December 20, 1805
Friday 20. A succession
of rain and hail during the night. At ten o'clock it cleared
off for a short time, but the rain soon recommenced; we now
covered in four of our huts; three Indians came in a canoe with
mats, roots, and the berries of the sacacommis. These people
proceed with a dexterity and finesse in their bargains, which,
if they have not learnt from their foreign visiters, it may
show how nearly allied is the cunning of savages to the little
arts of traffic. They begin by asking double or treble the value
of what they have to sell, and lower their demand in proportion
to the greater or less degree of ardor or knowledge of the purchaser,
who with all his management is not able to procure the article
for less than its real value, which the Indians perfectly understand.

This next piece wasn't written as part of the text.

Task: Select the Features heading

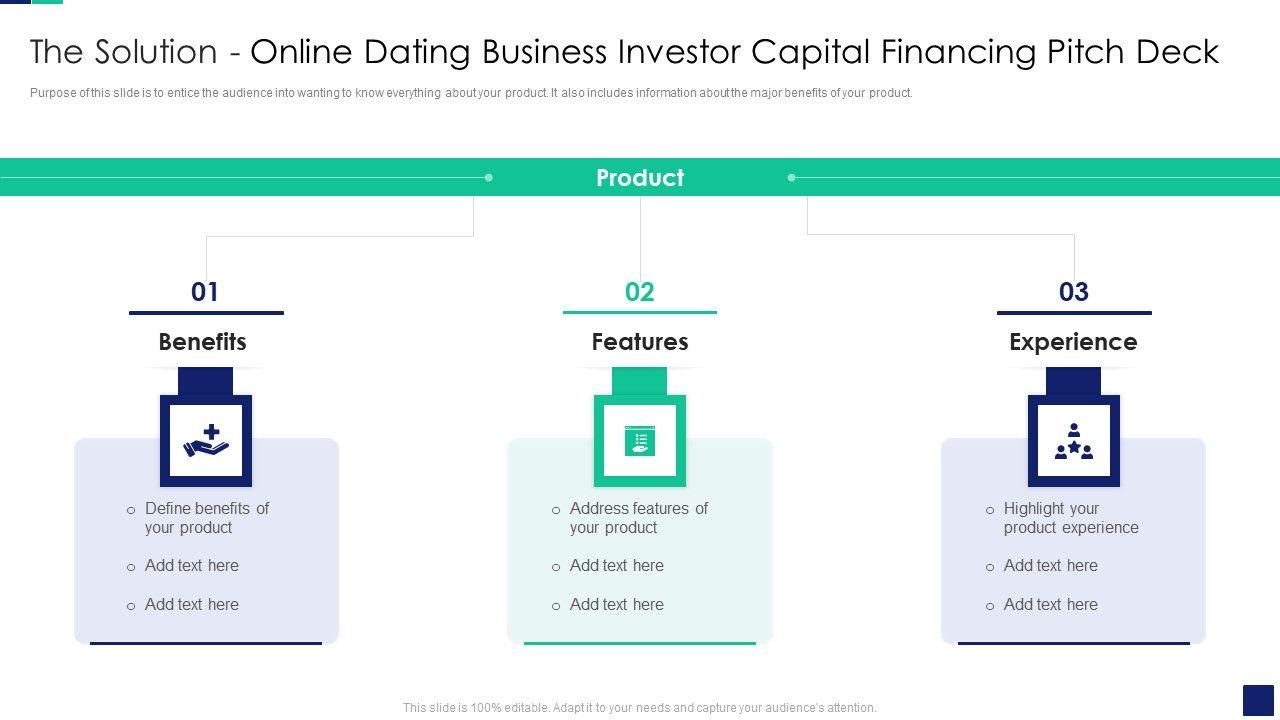Action: click(640, 342)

Our chief medium of trade consists of blue and white beads,
files with which they sharpen their tools, fish-hooks, and tobacco:
but of all these articles blue beads and tobacco are the most
esteemed.
December
21, 1805
Saturday 21. As usual
it rained all night and continued without intermission during
the day. One of our Indian visiters was detected in stealing
a horn spoon, and turned out of the camp. We find that the plant
called sacacommis forms an agreeable mixture with tobacco, and
we therefore dispatched two men to the open lands near the ocean,
in order to collect some of it, while the rest continued their
work.
December
22, 1805
Sunday 22. There was
no interval in the rain last night and to-day; so that we cannot
go on rapidly with our buildings. Some of the men are indeed
quite sick, others have received bruises, and several complain
of biles. We discover too, that part of our elk meat is spoiling
in consequence of the warmth of the weather, though we have
kept a constant smoke under it. Monday 23. It continued raining
the whole day, with no variation except occasional thunder and
hail. Two canoes of Clatsops came to us with various articles
for sale; we bought three mats and bags neatly made of flags
and rushes and also the skin of a panther seven feet long, including
the tail. For all these we gave six small fish-hooks, a worn-out
file, and some pounded fish which had become so soft and mouldy
by exposure that we could not use it: it is, however, highly
prized by the Indians of this neighborhood. Although a very
portable and convenient food, the mode of curing seems known,
or at least practised only by the Indians near the great falls,
and coming from such a distance, has an additional value in
the eyes of these people, who are anxious to possess some food
less precarious than their ordinary subsistence. Among these
Clatsops was a second chief to whom we gave a medal, and sent
some pounded fish to Cuscalah, who could not come to see us,
on account of sickness.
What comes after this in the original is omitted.